As for substitutes and scarcity, these go hand-in-hand, creating a sense of urgency to get into the market before it’s no longer an option and again an urgency to pay the little bit extra not to lose when an individual finds a property they like. For condos, the motivations of scarcity and substitution are not nearly as strong, as not only are new condos developed each year but the layouts and styles of condos are fairly generic, meaning if you miss out on this one you can find an identical one shortly thereafter.

It’s for all the above reasons that we believe, yes condos will do great this year, but freeholds will remain the strongest performing home type.

Lastly, we wouldn’t be good realtors if we didn’t make a price prediction or two. So, here it is, Toronto prices will rise, likely by another 10%… Happy now? All jokes aside, all the elements for price growth in Toronto are present.
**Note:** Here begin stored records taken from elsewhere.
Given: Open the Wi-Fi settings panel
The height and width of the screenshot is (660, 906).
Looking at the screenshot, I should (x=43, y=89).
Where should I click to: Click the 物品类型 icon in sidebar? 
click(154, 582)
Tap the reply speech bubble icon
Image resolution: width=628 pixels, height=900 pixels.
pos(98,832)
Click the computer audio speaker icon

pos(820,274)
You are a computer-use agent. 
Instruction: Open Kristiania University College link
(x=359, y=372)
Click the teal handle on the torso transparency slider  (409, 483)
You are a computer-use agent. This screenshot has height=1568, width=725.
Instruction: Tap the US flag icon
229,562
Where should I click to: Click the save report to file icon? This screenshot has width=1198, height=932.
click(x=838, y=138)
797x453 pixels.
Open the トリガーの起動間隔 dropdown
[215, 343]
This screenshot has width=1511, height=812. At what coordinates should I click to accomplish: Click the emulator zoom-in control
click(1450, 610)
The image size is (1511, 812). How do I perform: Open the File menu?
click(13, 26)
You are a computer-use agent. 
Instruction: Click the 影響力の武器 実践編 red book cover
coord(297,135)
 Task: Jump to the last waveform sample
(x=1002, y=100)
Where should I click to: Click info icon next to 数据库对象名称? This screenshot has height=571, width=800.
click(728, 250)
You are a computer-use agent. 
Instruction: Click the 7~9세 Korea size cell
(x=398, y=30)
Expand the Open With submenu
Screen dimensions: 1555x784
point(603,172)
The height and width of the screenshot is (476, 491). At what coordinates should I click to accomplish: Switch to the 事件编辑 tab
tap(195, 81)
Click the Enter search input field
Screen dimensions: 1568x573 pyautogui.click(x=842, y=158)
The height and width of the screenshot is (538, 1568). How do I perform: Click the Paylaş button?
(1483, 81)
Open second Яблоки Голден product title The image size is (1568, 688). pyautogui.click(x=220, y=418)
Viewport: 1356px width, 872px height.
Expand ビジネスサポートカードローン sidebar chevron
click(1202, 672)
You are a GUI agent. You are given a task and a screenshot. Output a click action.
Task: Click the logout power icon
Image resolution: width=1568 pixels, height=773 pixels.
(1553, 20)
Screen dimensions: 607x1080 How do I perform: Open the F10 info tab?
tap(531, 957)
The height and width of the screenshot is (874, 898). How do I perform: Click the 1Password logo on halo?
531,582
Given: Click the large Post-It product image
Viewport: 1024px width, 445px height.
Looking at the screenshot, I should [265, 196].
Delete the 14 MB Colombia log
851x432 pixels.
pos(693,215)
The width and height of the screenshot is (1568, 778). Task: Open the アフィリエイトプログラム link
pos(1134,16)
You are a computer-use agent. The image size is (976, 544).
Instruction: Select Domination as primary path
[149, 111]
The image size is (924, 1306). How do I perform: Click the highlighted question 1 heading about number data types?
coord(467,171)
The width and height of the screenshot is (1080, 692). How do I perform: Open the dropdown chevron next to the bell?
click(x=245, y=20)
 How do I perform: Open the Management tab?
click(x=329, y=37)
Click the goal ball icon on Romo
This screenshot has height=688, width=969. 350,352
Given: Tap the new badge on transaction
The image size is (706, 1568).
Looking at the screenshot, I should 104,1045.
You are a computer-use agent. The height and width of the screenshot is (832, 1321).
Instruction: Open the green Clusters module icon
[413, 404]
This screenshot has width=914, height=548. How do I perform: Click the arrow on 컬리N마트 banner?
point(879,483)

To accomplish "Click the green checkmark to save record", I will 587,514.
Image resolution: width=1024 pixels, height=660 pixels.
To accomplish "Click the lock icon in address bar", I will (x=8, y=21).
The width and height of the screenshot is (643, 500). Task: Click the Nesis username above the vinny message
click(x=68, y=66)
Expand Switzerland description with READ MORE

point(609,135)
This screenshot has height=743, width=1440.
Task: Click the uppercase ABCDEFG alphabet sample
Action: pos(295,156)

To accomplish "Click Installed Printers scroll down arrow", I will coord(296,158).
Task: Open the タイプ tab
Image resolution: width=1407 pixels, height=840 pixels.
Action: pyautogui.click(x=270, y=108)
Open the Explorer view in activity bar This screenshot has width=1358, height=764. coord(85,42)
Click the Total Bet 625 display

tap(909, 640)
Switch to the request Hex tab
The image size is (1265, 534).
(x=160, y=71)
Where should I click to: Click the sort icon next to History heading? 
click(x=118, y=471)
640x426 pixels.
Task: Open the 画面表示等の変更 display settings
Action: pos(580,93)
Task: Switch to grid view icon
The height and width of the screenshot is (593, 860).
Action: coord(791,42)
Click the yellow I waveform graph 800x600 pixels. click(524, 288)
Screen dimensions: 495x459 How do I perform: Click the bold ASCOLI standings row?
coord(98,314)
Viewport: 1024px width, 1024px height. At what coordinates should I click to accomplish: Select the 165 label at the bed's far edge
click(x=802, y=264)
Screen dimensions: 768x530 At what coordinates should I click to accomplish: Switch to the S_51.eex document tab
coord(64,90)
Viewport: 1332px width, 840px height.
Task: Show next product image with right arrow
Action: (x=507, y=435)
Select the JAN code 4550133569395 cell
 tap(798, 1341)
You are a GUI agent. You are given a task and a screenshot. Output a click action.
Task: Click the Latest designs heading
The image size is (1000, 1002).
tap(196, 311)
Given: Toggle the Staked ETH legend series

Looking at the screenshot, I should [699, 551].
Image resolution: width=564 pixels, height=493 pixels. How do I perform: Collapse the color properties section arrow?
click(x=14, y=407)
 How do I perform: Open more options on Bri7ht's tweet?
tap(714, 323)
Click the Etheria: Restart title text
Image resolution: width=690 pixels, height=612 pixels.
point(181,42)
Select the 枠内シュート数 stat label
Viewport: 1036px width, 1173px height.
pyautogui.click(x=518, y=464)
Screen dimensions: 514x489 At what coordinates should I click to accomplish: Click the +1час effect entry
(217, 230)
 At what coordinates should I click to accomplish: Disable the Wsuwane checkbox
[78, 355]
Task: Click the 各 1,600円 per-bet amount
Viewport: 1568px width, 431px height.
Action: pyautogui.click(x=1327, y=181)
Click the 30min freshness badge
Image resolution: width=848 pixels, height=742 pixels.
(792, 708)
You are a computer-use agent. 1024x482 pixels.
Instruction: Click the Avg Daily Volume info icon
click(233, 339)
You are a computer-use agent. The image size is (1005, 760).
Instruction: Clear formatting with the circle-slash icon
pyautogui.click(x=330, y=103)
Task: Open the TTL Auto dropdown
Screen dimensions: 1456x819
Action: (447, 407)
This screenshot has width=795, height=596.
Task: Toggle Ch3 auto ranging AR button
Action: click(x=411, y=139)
A more interesting prediction is our belief that Durham’s price growth will outperform Toronto again in 2022. According to the Home Price Index, all property types in Durham appreciated a staggering +42.3% YoY in 2021, compared to Toronto at +23.2%. Although we don’t expect to see another +40% increase, we do believe Durham will outperform Toronto by 10% at minimum.

It’s important to note that although Durham is appreciating faster than Toronto, it is still more affordable relative to other 905 areas, with the average detached price in Durham being $1,178,857 compared to Toronto at $1,698,178, Peel at $1,601,465, York at $1,816,614 and Halton at $1,810,446.

Considering Durham it is still more affordable than other 905 areas, its close proximity to Toronto, and the price difference, we predict Durhams excellent value proposition will continue to attract demand and with that, greater price growth than Toronto.